Carros elétricos saem das fábricas, mas baterias vêm de fora

O México é o sexto maior fabricante de automóveis do mundo, uma potência manufatureira que conseguiu se reposicionar rumo ao futuro elétrico com modelos como o Ford Mustang Mach-E. No entanto, embora os veículos sejam montados em solo mexicano, o coração de seus sistemas de propulsão continua sendo importado. Quatro anos após uma reforma emblemática na Lei de Mineração declarar o lítio patrimônio nacional, o sonho de uma cadeia de baterias integralmente "Made in Mexico" permanece distante.

A legislação de 2020 colocou a exploração e a extração de lítio sob controle exclusivo do Estado, uma medida voltada a garantir soberania sobre o recurso. A transição do potencial geológico para a realidade industrial, porém, tem se mostrado lenta. Embora as fábricas mexicanas já sejam capazes de montar pacotes de baterias, as células de lítio de alta tecnologia que os alimentam ainda vêm do exterior. A infraestrutura necessária para conectar a extração mineral bruta à fabricação avançada de células simplesmente não existe.

"Difícil saber exatamente quando"

Autoridades do governo seguem cautelosas sobre quando esse ciclo poderá enfim se fechar. Rodolfo Osorio, diretor de eletromobilidade no Ministério da Economia, reconheceu recentemente que é "difícil saber exatamente quando" a produção doméstica de baterias terá início. Universidades técnicas e institutos de pesquisa lideram atualmente os estudos sobre processamento de lítio, mas o salto para a produção em escala comercial continua travado pela complexidade do refino e pela tecnologia especializada exigida na fabricação de células.

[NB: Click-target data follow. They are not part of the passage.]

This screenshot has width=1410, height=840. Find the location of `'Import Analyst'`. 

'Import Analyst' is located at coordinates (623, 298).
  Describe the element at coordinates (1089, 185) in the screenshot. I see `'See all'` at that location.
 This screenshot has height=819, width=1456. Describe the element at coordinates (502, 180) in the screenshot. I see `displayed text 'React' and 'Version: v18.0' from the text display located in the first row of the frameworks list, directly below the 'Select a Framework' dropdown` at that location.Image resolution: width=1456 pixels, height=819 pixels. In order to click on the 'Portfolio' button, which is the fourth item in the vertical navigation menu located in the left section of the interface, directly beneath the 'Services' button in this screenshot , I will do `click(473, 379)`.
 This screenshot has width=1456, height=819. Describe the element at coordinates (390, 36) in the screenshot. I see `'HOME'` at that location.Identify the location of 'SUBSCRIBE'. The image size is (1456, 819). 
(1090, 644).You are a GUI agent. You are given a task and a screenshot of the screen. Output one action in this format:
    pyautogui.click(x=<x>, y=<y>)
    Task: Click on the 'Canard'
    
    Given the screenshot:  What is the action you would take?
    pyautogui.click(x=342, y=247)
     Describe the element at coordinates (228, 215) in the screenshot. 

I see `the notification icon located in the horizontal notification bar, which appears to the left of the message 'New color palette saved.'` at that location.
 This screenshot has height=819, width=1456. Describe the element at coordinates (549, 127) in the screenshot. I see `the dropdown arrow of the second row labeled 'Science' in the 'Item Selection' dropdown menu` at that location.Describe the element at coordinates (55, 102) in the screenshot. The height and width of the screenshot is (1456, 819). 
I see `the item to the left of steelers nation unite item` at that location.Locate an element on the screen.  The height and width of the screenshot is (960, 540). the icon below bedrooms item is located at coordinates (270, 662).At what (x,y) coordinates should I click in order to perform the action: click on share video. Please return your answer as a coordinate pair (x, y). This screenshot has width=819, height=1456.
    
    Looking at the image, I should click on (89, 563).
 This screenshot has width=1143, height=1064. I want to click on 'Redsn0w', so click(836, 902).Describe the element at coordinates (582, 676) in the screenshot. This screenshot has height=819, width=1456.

Reservas no subsolo, dependência no mercado global

Por ora, o México se encontra num período de espera industrial. O país possui as reservas minerais e uma infraestrutura de montagem automotiva de classe mundial, mas o tecido conectivo — a capacidade doméstica de transformar minério em armazenamento de energia — ainda não foi construído. Enquanto essa ponte não for cruzada, as ambições elétricas do país continuarão dependendo de cadeias globais de suprimento para o próprio mineral que declarou como seu.

Com reportagem de Expansión MX.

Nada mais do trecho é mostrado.